DE OPDRACHTEN:
1. Welk bedrag bedraagt volgens het fragment over de verzuimboete een vergelijkbare boete voor de IB?
2. Noem alle rechterlijke instanties die in het fragment over de verzuimboete voorkomen.
3. Schrijf het fragment over de verzuimboete verder vanaf het punt waar het ophoudt.

AANGELEVERD FRAGMENT:
--------------------

Het grote verschil in boeten voor IB-plichtigen en VPB-plichtigen is volgens Hof Amsterdam geoorloofd. Volgens het hof is de wetgever namelijk gebleven binnen de aan haar toekomende beoordelingsruimte. De Hoge Raad oordeelt dat de middelen of klachten niet tot cassatie kunnen leiden (art. 81 Wet RO).

De inspecteur legt een verzuimboete van € 2460 op aan belanghebbende, X bv, in verband met de te late indiening van de VPB-aangifte over het jaar 2009. X bv is het daar niet mee eens en stelt dat de omstandigheid dat de aangifte te laat is ingediend volledig aan haar gemachtigde is te wijten. Verder wijst X bv er op dat er sprake is van een eerste aangifteverzuim voor de VPB en dat de boete discriminatoir is, omdat een vergelijkbare boete voor de IB slechts € 226 bedraagt. Rechtbank Haarlem oordeelt dat X bv onvoldoende aannemelijk heeft gemaakt dat haar geen enkel verwijt treft. Het gelijk is volgens de rechtbank aan de inspecteur.

--------------------

VERZAMELDE REGELS:
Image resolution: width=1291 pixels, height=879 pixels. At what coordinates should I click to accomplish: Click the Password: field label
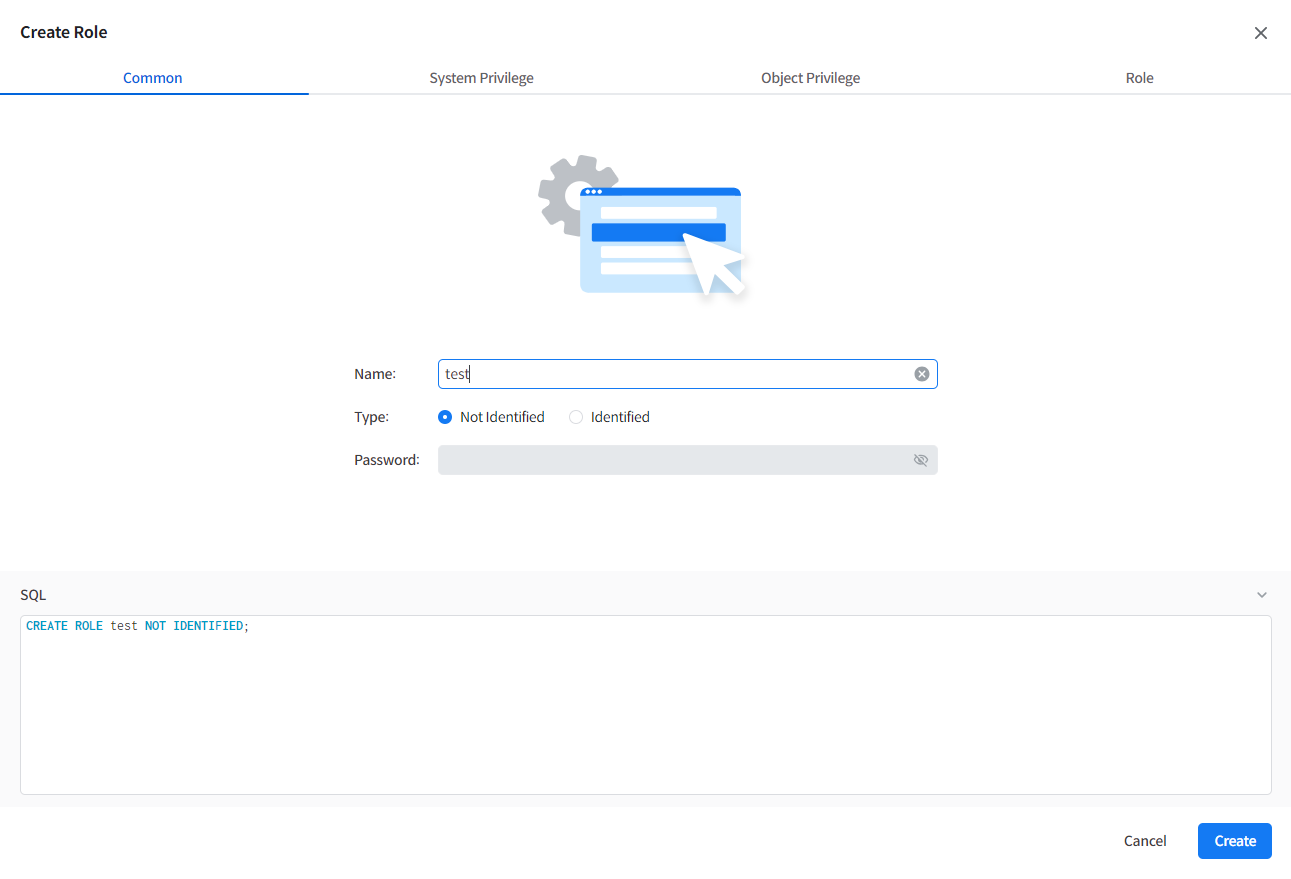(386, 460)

--------------------

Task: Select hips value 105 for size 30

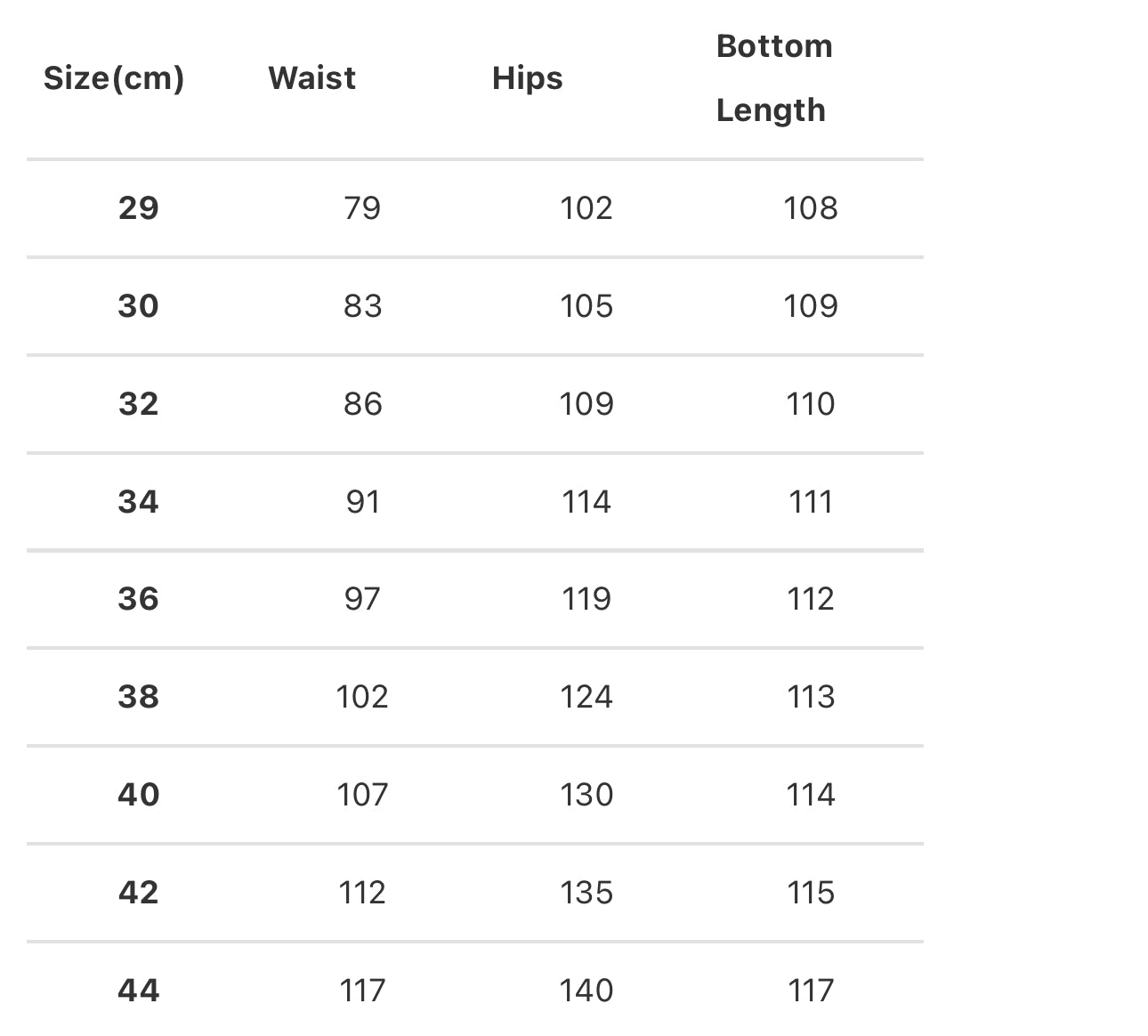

--------------------

ANTWOORDENLIJST:
1. € 226

2. Hof Amsterdam, de Hoge Raad en Rechtbank Haarlem

3.
Hof Amsterdam (MK III, 6 september 2012, 12/00090, V-N 2012/57.1.1) verwerpt het beroep van X bv op avas. Het hof wijst er hierbij op dat in het recente verleden ook al aangiften te laat waren ingediend. Volgens het hof had X bv daarom niet kunnen volstaan met het telefonisch aansporen van de gemachtigde, maar had X bv actiever moeten optreden. Ook ziet het hof geen ruimte voor matiging van de boete. De wetgever is volgens het hof, met betrekking tot het verschil in behandeling ten aanzien van de boete voor IB-plichtigen en VPB-plichtigen, gebleven binnen de aan haar toekomende beoordelingsruimte. Het hof bevestigt de uitspraak van de rechtbank. De Hoge Raad oordeelt dat de middelen of klachten niet tot cassatie kunnen leiden (art. 81 Wet RO).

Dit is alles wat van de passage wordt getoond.